King Giant - Dismal Hollow
While neglecting my reviewing duties this past week (a sabatical I find myself needing from time to time in order to put into context the hefty amounts of music I take in over a short period of time), I found myself both procrastinating about and attempting to figure out King Giant, a relatively young and up-and-coming stoner/doom rock/metal outfit from Virginia. Dismal Hollow is only their 2nd release but, right away I realized, this was a band who had a voice that commanded attention. That voice is foremost the actual voice of frontman Dave Hammerly, who often enough is a dead ringer for the likes of Glenn Danzig and whose phrasing, melody, aggression and lyrical swagger are all the elements needed to leave a mark. Oh, and the rest of the band isn't too shabby either.
"Appomattox" is a very impressive beginning, feeling faster than it is while relishing in a mid-paced rhythm punctuated with bright and twisting leads, the occasional shout-along vocal stab and a crushing bit of percussion. Think Mastodon by way of Kyuss tempered with the likes of Credence Clearwater Revival. "Tale of Mathias" has even more of a classic rock vibe, and tells a dark and sordid tale of a woman's revenge on her abusive, disrespectful husband. Another early standout. "A Steward's Prayer" is driven forward admirably by the guitar duo of Todd Ingram and David Kowalski, showcasing some killer hooks, thick riffs and skillful leads. Ahead of the curve of many bands of their kind. "Pistols and Penance" may be the best song on the album, and for some reason it reminds me of early Stone Temple Pilots. Maybe it's the vocal effects, maybe it's the grimy catchiness of the whole affair. With a powerful first half, Dismal Hollow rounds itself out with a slow paced epic in "The Fog" and the fantastic instrumental "Road to Eleusis".

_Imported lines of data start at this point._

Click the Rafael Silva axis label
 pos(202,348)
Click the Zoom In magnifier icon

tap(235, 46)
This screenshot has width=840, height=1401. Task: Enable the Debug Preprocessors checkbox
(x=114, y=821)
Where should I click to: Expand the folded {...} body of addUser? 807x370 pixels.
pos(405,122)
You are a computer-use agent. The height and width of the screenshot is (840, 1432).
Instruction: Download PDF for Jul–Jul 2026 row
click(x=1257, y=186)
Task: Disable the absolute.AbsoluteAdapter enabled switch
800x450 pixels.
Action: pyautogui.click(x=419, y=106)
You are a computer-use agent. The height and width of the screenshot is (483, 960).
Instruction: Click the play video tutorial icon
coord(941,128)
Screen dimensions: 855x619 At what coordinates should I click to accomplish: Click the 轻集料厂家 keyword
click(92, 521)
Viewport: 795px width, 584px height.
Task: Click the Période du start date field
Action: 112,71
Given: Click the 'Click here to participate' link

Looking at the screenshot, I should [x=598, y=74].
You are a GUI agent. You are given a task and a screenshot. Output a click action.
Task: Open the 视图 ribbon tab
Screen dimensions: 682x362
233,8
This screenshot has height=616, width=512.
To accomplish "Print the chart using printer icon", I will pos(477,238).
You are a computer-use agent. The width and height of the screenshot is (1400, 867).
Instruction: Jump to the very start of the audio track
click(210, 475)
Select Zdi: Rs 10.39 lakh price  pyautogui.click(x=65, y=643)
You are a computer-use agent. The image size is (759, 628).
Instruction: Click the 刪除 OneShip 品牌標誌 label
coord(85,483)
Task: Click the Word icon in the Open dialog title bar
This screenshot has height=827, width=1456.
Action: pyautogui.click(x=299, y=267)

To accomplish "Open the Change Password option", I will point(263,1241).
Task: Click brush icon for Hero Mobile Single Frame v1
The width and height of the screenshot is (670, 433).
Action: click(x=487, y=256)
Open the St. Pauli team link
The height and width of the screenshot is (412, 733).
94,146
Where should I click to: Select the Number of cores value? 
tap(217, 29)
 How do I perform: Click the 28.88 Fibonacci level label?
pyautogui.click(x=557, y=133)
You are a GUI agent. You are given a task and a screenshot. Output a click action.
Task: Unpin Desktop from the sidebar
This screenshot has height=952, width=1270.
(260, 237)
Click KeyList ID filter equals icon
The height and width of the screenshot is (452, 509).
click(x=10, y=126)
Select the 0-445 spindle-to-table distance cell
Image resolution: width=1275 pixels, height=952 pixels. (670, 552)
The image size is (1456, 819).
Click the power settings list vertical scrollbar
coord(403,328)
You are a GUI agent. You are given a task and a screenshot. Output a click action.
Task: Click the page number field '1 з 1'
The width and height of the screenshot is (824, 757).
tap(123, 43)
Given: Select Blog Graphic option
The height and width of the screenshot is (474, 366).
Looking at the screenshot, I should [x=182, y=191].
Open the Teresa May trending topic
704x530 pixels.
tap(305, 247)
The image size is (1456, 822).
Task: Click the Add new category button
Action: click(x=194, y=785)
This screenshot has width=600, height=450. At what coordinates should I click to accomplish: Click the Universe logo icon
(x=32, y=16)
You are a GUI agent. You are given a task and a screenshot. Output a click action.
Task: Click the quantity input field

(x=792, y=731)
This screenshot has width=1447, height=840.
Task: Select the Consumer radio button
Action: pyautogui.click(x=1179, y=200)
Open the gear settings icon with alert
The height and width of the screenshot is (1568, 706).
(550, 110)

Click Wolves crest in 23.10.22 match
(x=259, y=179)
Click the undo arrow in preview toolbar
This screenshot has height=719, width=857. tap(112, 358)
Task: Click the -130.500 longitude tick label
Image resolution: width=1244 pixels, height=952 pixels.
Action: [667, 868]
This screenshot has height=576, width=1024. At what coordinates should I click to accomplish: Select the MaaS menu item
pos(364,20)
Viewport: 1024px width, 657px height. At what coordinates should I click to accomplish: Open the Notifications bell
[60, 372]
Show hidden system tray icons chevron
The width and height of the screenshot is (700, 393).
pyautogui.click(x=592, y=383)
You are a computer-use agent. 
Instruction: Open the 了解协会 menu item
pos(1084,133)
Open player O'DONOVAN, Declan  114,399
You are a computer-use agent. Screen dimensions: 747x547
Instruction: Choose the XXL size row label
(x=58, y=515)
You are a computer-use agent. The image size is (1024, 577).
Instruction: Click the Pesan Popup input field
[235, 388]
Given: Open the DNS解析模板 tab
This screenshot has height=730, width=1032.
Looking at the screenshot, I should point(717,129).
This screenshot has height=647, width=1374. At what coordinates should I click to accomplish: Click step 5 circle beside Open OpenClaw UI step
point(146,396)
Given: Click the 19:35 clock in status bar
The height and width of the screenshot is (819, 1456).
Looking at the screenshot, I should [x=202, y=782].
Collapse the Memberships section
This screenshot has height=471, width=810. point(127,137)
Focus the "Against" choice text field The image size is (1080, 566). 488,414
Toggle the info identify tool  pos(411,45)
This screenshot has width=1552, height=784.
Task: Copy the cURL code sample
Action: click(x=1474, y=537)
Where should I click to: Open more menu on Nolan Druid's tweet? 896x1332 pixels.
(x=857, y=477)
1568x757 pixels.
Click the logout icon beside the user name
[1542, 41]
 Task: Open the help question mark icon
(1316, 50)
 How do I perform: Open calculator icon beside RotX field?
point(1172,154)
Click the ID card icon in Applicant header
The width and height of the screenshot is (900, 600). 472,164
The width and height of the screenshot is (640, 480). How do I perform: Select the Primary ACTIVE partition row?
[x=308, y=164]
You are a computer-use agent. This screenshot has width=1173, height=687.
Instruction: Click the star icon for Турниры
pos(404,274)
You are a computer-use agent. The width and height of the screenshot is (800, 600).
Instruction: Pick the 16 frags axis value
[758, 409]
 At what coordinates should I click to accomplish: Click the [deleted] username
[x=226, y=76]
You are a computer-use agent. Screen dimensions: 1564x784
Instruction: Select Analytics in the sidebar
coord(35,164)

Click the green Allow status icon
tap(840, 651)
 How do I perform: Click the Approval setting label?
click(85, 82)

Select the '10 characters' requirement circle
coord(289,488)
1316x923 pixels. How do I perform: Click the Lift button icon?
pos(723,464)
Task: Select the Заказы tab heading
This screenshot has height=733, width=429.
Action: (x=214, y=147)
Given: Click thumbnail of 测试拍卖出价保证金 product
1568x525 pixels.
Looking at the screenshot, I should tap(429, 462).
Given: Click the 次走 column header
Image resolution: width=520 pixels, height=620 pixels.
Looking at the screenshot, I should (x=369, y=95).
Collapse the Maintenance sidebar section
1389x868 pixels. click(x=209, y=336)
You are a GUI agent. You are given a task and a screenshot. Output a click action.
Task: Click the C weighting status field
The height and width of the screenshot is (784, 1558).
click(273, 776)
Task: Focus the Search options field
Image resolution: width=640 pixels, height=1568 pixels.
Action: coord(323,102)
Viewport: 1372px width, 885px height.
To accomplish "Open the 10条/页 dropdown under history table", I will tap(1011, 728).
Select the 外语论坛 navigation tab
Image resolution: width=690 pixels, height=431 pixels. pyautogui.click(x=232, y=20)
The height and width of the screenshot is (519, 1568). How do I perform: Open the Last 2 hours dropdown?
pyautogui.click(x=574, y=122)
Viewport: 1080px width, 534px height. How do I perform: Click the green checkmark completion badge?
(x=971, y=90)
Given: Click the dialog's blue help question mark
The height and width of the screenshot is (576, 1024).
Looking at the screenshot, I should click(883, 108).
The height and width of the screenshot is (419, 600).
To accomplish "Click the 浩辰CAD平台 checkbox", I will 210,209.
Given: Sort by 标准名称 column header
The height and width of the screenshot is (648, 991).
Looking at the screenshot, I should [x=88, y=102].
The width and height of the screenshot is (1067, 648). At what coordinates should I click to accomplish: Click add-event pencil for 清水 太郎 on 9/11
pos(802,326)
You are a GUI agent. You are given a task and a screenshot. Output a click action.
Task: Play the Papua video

Whether or not I'm correct in thinking so, King Giant and their record Dismal Hollow do so much more than craft a picture of fantastic stoner rock. What they do, more often than not, is cause me to remember a time when rock radio was fresh and exciting, when bands like STP, AIC, Pearl Jam, etc were consistent in their quality (this varies from band to band but most of the 90's were consistent as a whole for rock) and memorable in their hits. This is a band worth putting aside from the rest and paying close attention to. There's so much natural talent oozing from this collective that, if I had to guess, the next effort will be something to make the name King Giant household in many circles.